Page excerpt =
<<<<

Synthesis

 
Primary cutaneous melanoma arising de novo does occur in prepubescent children, even those who are younger than one year of age. The neoplasm usually is very thick at the time of biopsy, an indication that it grows very rapidly, an inference that is strengthened by the presence of many mitotic figures, some of them discernible in the lower part of the neoplasm, even at the base of it. Hardly ever is the diagnosis of melanoma in a child 10 years of age or younger suspected clinically. At scanning magnification, the silhouette of each of the melanomas in our series is distinctive, different from melanoma seen usually in postpubescents, the chief attributes of it being vertical orientation, diffuse infiltration throughout the dermis, and involvement, often extensively, of the subcutaneous fat (Table 6). A melanoma that occurs in a child may be confused easily histopathologically with a Spitz's nevus, particularly when biopsy of it is superficial and a specimen is small and/or thin. A competent, reflective histopathologist is reluctant to make a diagnosis of melanoma in a child; the odds are that a vertically-oriented melanocytic neoplasm in a child that is vexing histopathologically is a Spitz's nevus rather than a melanoma, but diagnosis is not governed by odds—it is determined by criteria that work. The difficulty in diagnosis is compounded if only the upper part of the lesion is sampled by biopsy; it may be impossible in that circumstance to distinguish with surety between those two neoplasms of such different biologic natures. It is the uppermost part of a melanoma in a child that most closely resembles a Spitz's nevus histopathologically, a pitfall that must be borne firmly in mind if egregious errors are to be avoided. Findings that enable a correct diagnosis of melanoma in a child usually reside below the uppermost part of the neoplasm.

>>>>

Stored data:
<<<<

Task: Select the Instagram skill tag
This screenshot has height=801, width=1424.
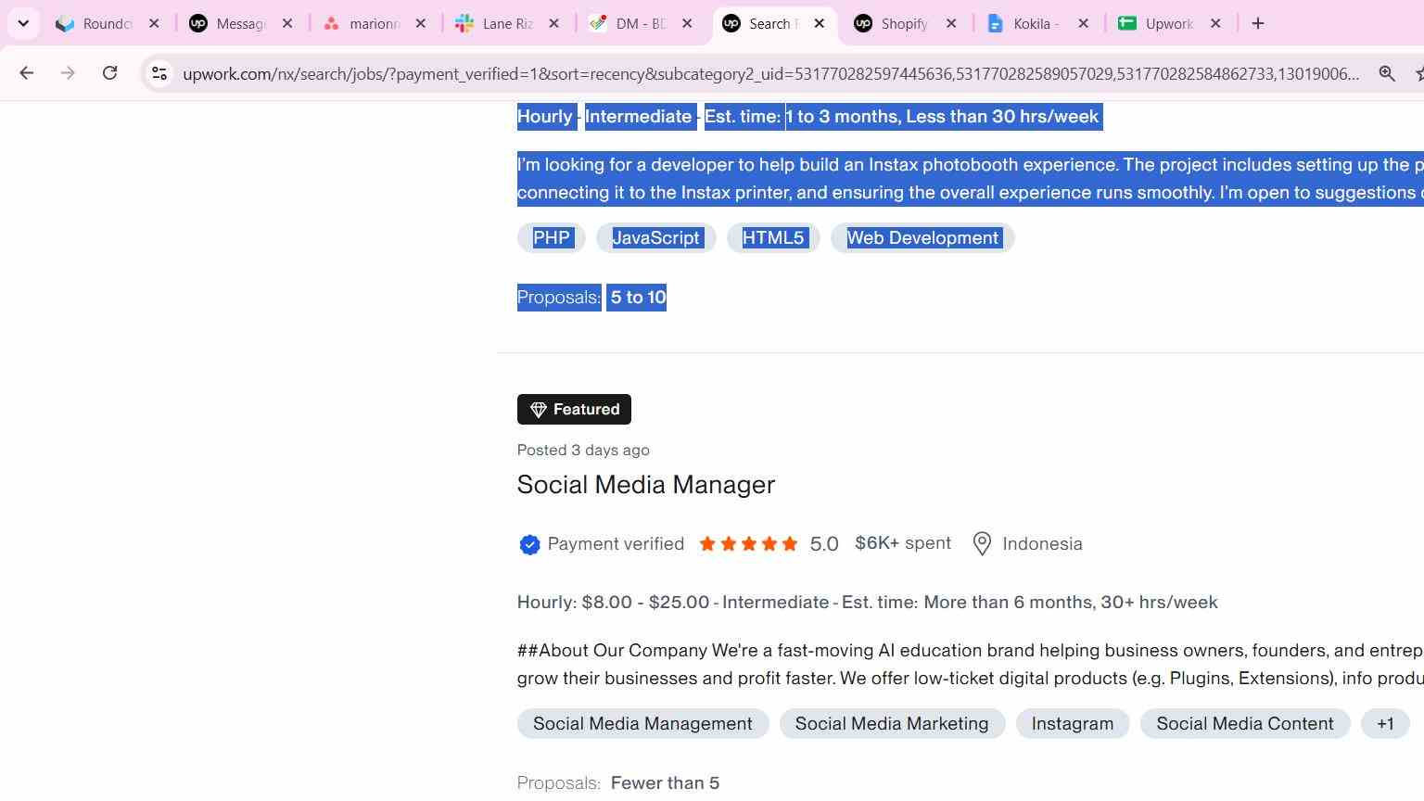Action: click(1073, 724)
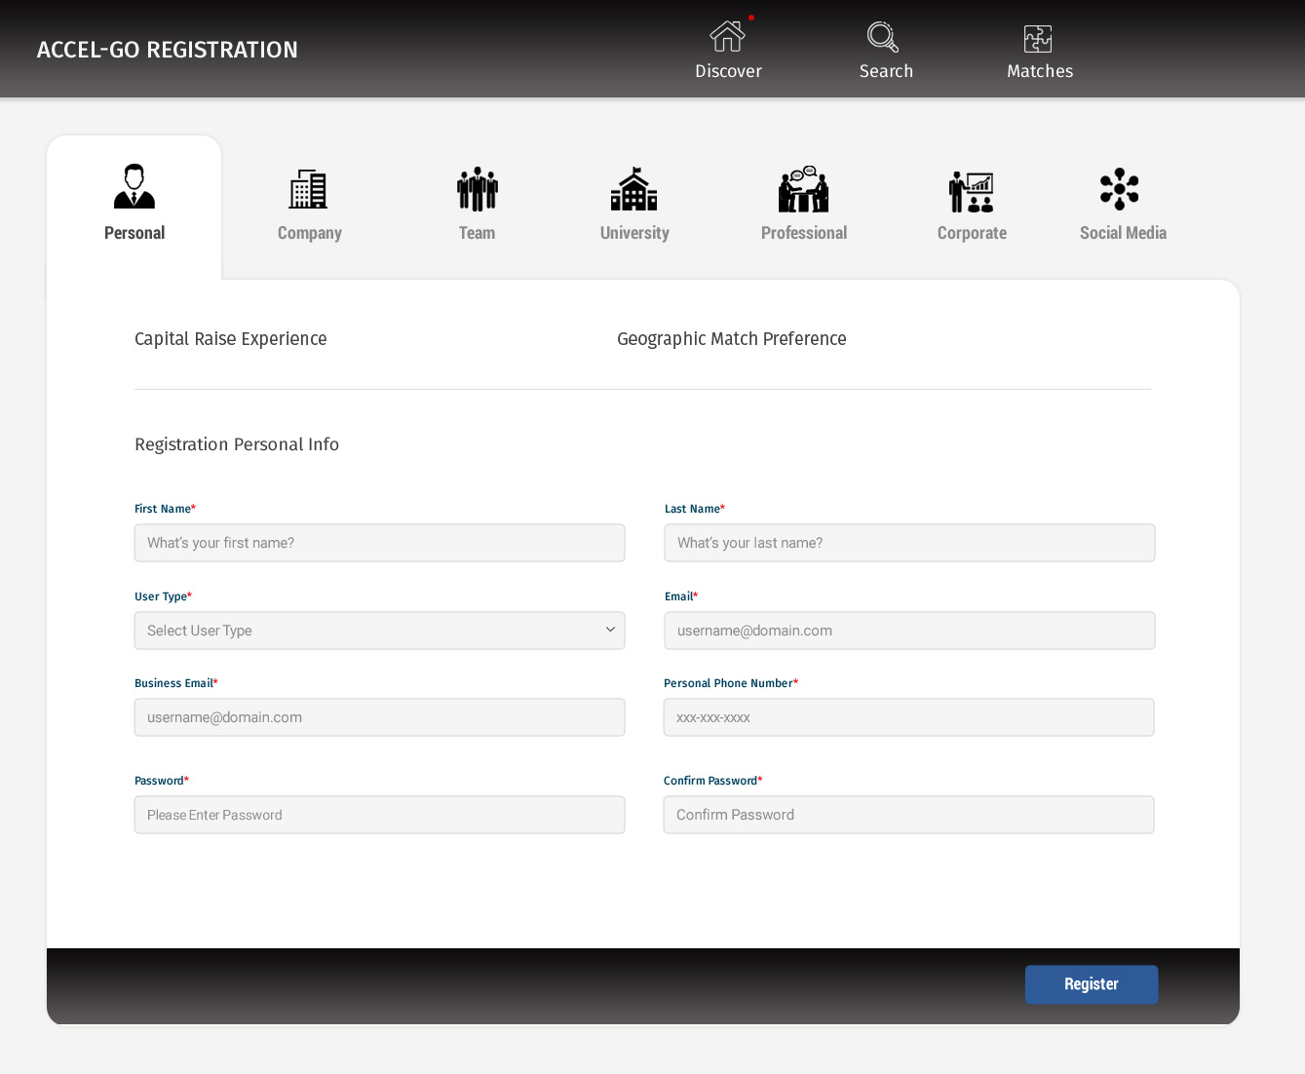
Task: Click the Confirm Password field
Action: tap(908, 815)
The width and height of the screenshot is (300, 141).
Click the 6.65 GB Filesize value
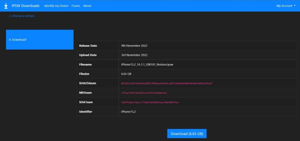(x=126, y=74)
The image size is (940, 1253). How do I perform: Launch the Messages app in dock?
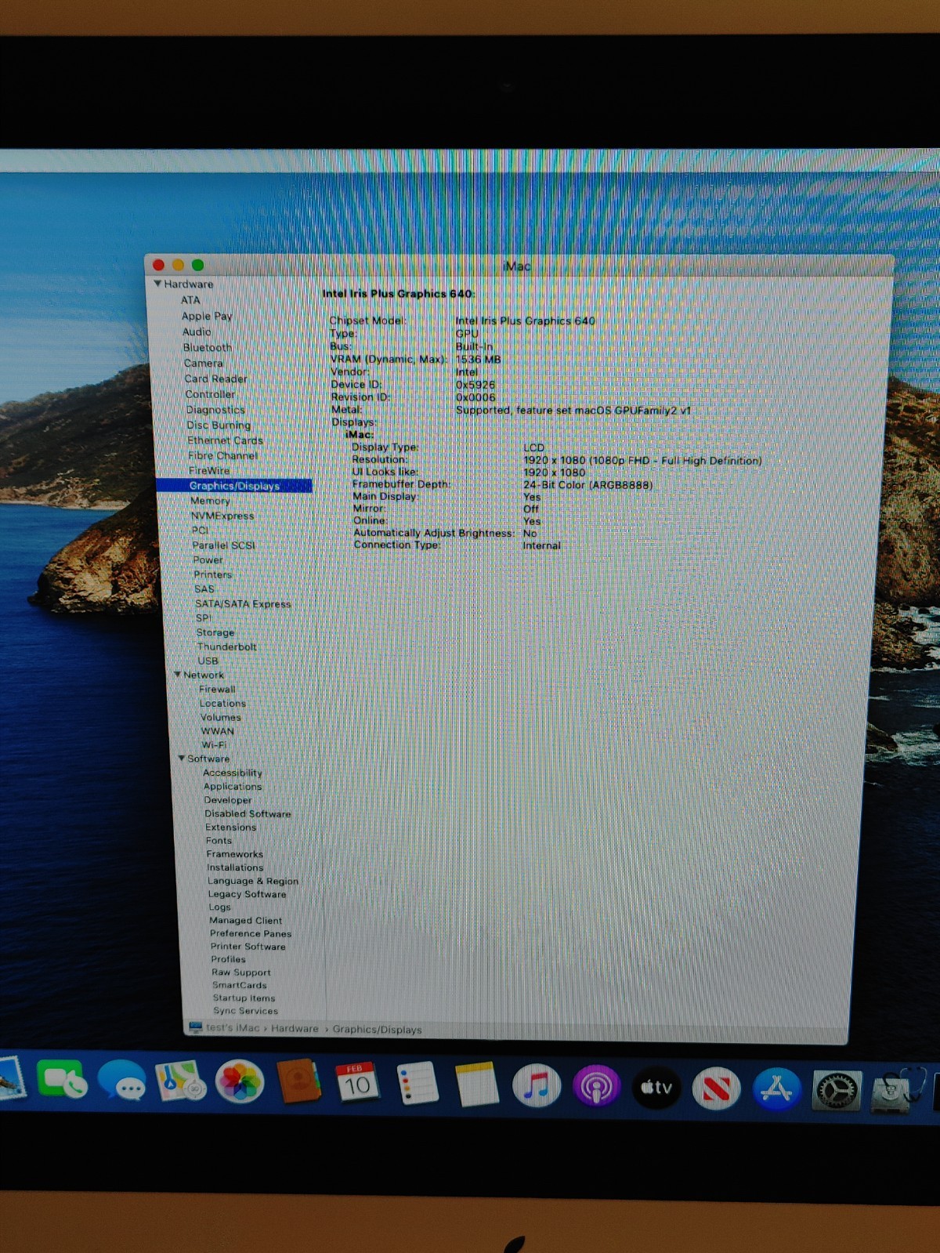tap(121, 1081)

>>>>

Requirement 1 =
Name every chief attribute that the melanoma synthesis gives for the scanning-magnification silhouette of the melanomas in its series.
Requirement 2 =
Using the melanoma synthesis, decide whether each statement agrees with it, and support each yes or no with the deciding words quoted from the synthesis.
(a) In a child 10 years of age or younger, melanoma is usually suspected clinically.
(b) In a child, the uppermost part of a melanoma is the part most like a Spitz's nevus histopathologically.
(c) Mitotic figures in these neoplasms are confined to the upper part.
Requirement 3 =
Continue the melanoma synthesis, picking up after its final sentence.

Written reply 1 =
- Vertical orientation
- Diffuse infiltration throughout the dermis
- Involvement, often extensive, of the subcutaneous fat

Written reply 2 =
(a) No: "Hardly ever is the diagnosis of melanoma in a child 10 years of age or younger suspected clinically."
(b) Yes: "It is the uppermost part of a melanoma in a child that most closely resembles a Spitz's nevus histopathologically"
(c) No: "some of them discernible in the lower part of the neoplasm, even at the base of it"

Written reply 3 =
 
By applying criteria established for differentiation histopathologically of melanoma from Spitz's nevi, an accurate diagnosis of melanoma in a child can be made. It cannot be emphasized too strongly, however, that a diagnosis of melanoma never should be changed to Spitz's nevus simply because of the age of a patient. In the ultimate analysis, diagnosis of melanoma, whether in a child or in an adult, is predicated on morphologic findings and not on age.
 
Melanomas in prepubescent children grow much more rapidly as a rule than melanomas in adults, but they behave biologically like melanomas in adults in the sense that they have capability to generate widespread metastases and to result eventually in death. Equally important for a histopathologist is to eschew scrupulously a prefix to a diagnosis of Spitz's nevus, like "atypical" and "malignant." Those prefixes serve only to obscure and confuse. Moreover, several of the melanomas in prepubescent children in our series, all of which metastasized, were diagnosed erroneously as "atypical Spitz's nevus," and several others as Spitz's nevus, unmodified.